Scientific classification
- Kingdom: Animalia
- Phylum: Chordata
- Class: Reptilia
- Order: Squamata
- Suborder: Gekkota
- Family: Sphaerodactylidae
- Genus: Sphaerodactylus
- Species: S. caicosensis
- Binomial name: Sphaerodactylus caicosensis Cochran, 1934

= Sphaerodactylus caicosensis =

- Genus: Sphaerodactylus
- Species: caicosensis
- Authority: Cochran, 1934
- Conservation status: LC

Species of lizard

Sphaerodactylus caicosensis, also known as the Caicos banded sphaero or Caicos least gecko, is a species of lizard in the family Sphaerodactylidae. It is endemic to the Caicos Islands, where it is found on all of the larger islands from South to West Caicos, as well as some smaller outlying islets. It prefers arid habitats near beaches, but can also be seen in more moist places like tropical dry forest. A common gecko in the Caicos, it is extremely tolerant of human settlements and can frequently be encountered on rock walls or near houses. It is classified by the IUCN as being of least-concern.

== Taxonomy ==
Sphaerodactylus caicosensis was formally described by the American herpetologist Doris Mable Cochran in 1934 based on an adult female specimen collected from South Caicos in the Turks and Caicos Islands. It is named after the islands on which it was discovered. It has the common names Caicos banded sphaero and Caicos least gecko.

== Description ==
Sphaerodactylus caicosensis reaches a snout–vent length of 32 mm. It is sexually dimorphic in the color of its back.

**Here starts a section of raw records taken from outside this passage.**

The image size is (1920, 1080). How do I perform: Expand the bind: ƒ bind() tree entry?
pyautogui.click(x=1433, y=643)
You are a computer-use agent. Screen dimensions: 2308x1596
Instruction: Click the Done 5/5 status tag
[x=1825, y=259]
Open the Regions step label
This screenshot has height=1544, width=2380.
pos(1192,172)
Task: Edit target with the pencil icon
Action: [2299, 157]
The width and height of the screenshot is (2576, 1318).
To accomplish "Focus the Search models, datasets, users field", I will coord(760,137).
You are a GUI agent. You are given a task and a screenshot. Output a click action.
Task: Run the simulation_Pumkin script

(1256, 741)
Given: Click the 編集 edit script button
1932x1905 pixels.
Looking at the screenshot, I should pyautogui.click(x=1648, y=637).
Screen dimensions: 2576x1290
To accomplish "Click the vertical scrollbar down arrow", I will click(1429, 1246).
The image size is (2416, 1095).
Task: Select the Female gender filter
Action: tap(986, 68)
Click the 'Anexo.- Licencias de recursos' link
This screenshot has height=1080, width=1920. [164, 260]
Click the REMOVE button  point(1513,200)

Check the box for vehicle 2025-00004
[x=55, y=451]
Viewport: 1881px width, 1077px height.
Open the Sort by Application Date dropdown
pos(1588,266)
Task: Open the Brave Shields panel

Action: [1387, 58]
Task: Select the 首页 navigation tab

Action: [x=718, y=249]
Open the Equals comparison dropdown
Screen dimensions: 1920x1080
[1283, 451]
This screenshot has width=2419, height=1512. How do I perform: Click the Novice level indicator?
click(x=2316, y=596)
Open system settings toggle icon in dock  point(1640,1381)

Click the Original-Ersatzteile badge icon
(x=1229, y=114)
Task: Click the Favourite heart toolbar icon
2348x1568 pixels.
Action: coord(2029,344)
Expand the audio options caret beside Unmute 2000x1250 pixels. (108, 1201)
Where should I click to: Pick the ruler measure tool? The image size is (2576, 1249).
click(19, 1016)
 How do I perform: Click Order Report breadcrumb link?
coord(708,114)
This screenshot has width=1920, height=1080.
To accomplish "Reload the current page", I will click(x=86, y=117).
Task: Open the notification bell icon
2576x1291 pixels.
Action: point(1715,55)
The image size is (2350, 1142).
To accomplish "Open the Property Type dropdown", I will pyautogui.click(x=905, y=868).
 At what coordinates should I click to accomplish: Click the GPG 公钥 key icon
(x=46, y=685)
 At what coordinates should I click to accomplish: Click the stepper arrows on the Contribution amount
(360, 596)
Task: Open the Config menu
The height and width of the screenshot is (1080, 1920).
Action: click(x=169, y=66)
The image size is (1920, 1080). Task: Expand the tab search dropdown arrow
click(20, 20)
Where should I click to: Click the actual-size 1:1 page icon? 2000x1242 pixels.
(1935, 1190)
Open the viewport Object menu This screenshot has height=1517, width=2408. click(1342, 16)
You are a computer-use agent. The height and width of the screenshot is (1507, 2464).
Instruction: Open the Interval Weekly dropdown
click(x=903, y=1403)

== Distribution and habitat ==
Sphaerodactylus caicosensis is endemic to the Turks and Caicos Islands, an overseas territory of the United Kingdom located in the Lucayan Archipelago in the northern Caribbean. It is found on all of the larger islands in the Caicos Islands from South Caicos to West Caicos, as well as smaller outlying islets, like Long Cay off the shore of South Caicos. It prefers arid habitats near beaches, where it hides under debris such as rocks. It can also be seen in more moist places like tropical dry forest. This gecko is generally encountered sitting on rocks or small plants. They are extremely tolerant of human settlements and can frequently be encountered on rock walls or near houses. It lays eggs.

== Conservation ==
Sphaerodactylus caicosensis is classified by the IUCN as being of least-concern. Despite having a fairly small range, it is tolerant of human disturbance and introduced species, leading to a stable population. It is also known from several protected areas and is a common gecko in its range.